= Ramisht of Siraf =

Muslim merchant

Rāmisht of Sīrāf was a prominent 12th-century Muslim merchant from Siraf in Bushehr Province, Iran. He died in Sha'ban, 534 AH, or March/April 1140 CE. One of the wealthiest merchants of his time and place, Rāmisht was known for financing various constructions in and around the sanctuary in Mecca. He was a shipowner whose commercial activities spanned the Indian Ocean from Yemen to India.

== Name and ancestry ==
A basalt plate near the Bāb al-Wadā' ("gate of farewell") in Mecca, dedicated in Ramadan, 529 AH (June/July 1135) records Rāmisht's full name as Abu'l-Qāsim Rāmisht ibn al-Ḥusayn ibn Shīrawayhi ibn al-Ḥusayn ibn Ja‘far. The same form is listed on his tombstone. A slightly different version of his name is given by the 14th-century chronicler Taqi al-Din al-Fasi, who refers to him in one passage as "Rāmisht, i.e. the elder Abu'l-Qāsim Ibrāhīm ibn al-Ḥusayn".

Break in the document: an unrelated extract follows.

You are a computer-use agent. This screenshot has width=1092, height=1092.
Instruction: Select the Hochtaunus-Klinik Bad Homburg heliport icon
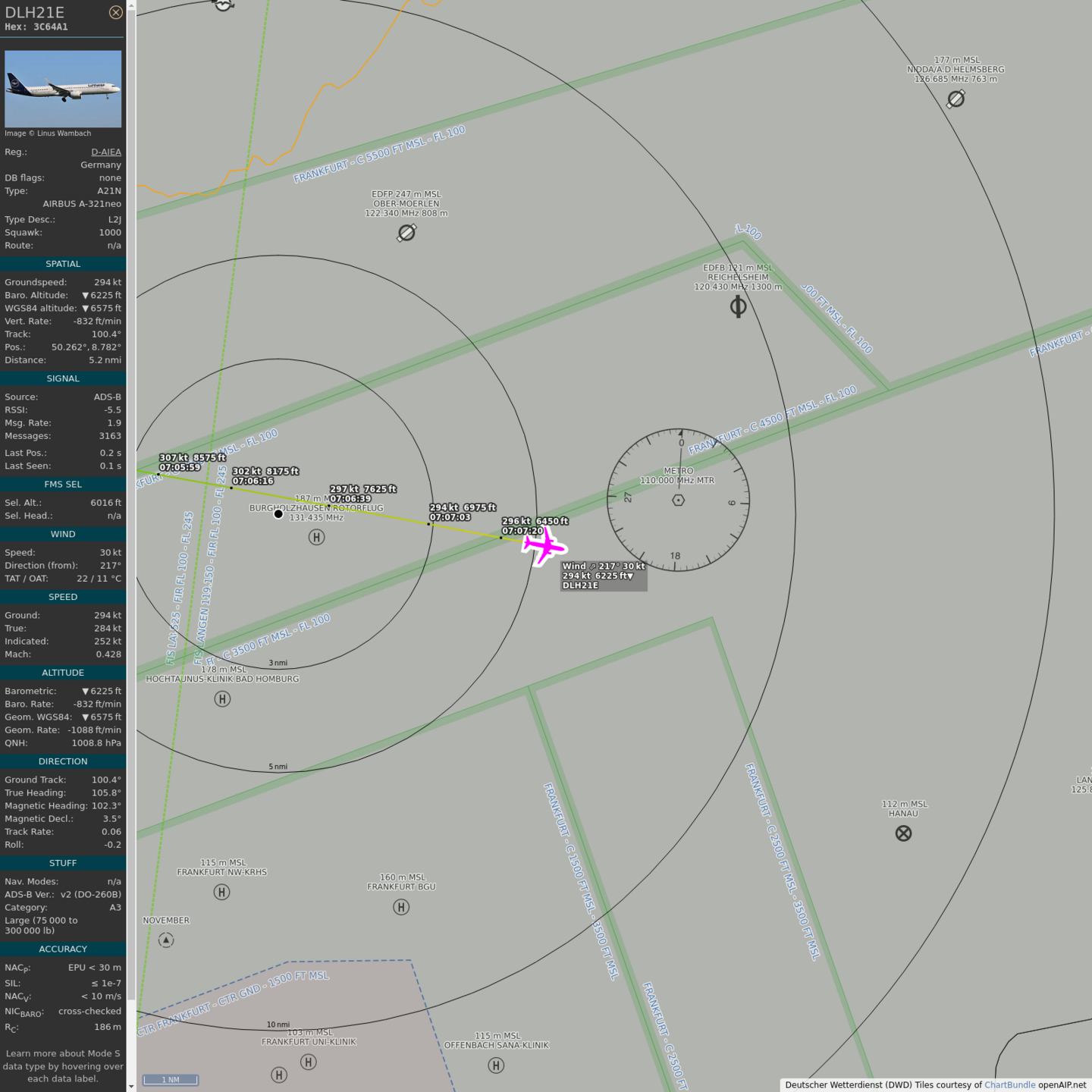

== Sources and business activities ==
An anonymous 12th-century abridger of Ibn Hawqal's added a note saying that he had met Rāmisht's youngest son, Mūsā, in Aden in 539 AH (about five years after Rāmisht himself died); this anonymous author wrote about Rāmisht's vast wealth, saying "I have heard of no merchant in our time who has equalled Rāmisht in wealth or prestige." Rāmisht is also mentioned by several chroniclers; his name is also mentioned in various business letters that have survived, and a transcription of his tombstone in Mecca has also been preserved (although the grave itself has not been found).

Rāmisht's tomb inscription mentions him as a ship owner (nā-khudā), and Ibn al-Athir mentions that he was "one of the merchants who went to India and was very rich."

Rāmisht also appears in several documents archived in the Cairo Geniza. For example, one letter from a Jewish merchant in Aden in Yemen wrote in 1135 that two of Rāmisht's ships had evaded an invasion by the ruler of Kish Island and reached port safely.

== Endowments in Mecca ==
Rāmisht donated a golden water spout to serve as the Mizab al-Rahma on the Ka'ba, replacing an earlier one which had been made of silver. This only arrived in 537 AH, three years after his death; it was brought at the same time as his coffin was brought to Mecca for burial. Rāmisht's spout only lasted a few years; it was replaced in either 541 or 542 by a new one donated by the caliph al-Muqtafi.

Another of Rāmisht's donations to the Ka'ba was the kiswah, the cloth covering the Ka'ba. This happened after the kiswah was torn in 532 AH, or 1137-38 CE (during what Ibn al-Athir referred to as a "dissension mentioned above", although he apparently didn't mention this event beforehand). According to Ibn al-Athir, this cost Rāmisht 18,000 Fatimid dinars; according to an unidentified source used by al-Fasi, this cost 4,000 dinars instead. It's not clear which number is correct, but it's possible that they're both correct – al-Fasi refers to Rāmisht's kiswah as being made of "striped cloth and other material", and the "other material" may account for the discrepancy between the two numbers.

Rāmisht was also known in Mecca as the founder of a ribat, a hospice for Sufis. This was located by the Ḥazwara Gate, on the southwest side of the Mecca sanctuary; the gate is now known as the Bāb al-Wadā' ("gate of farewell") because pilgrims pass through here when exiting the sanctuary. A basalt plate near the gate, dedicated in Ramadan, 529 AH (June/July 1135), has survived into modern times; the inscription on this plate is actually an excerpt from the full waqfiyyah (official endowment deed) for the ribat. It says that Rāmisht had endowed the ribat for any male Sufis from Iraq, "as well as other pilgrims and inhabitants of the holy city". The ribat of Rāmisht gained notoriety because the Mecca fire of 1400 started in one of its rooms; the fire ended up burning down a large part of the sanctuary. From the account of this fire, it appears that the ribat had a door opening directly onto the sanctuary. The ribat was later renovated in 818 AH by the sharif of Mecca, Ḥasan ibn 'Ajlān. By the mid-1500s, the ribat was no longer named after Rāmisht – in Ibn Zuhayra's history of Mecca, which he finished in 1553, he refers to it as being named after someone known as the Inspector of the Private Domain.

Another contribution from Rāmisht in Mecca, according to the 12th century traveller Ibn Jubayr, was that he paid for the construction of "the place of the Hanbalite Imam of the sanctuary".<-- Stern, p. 13-4 --> What denomination of Islam Rāmisht personally followed (e.g. Sunni or Shi'i) is unknown; the waqfiyyah for his ribat calls Rāmisht "the pride of the two communities", but what specifically these religious communities were is unclear.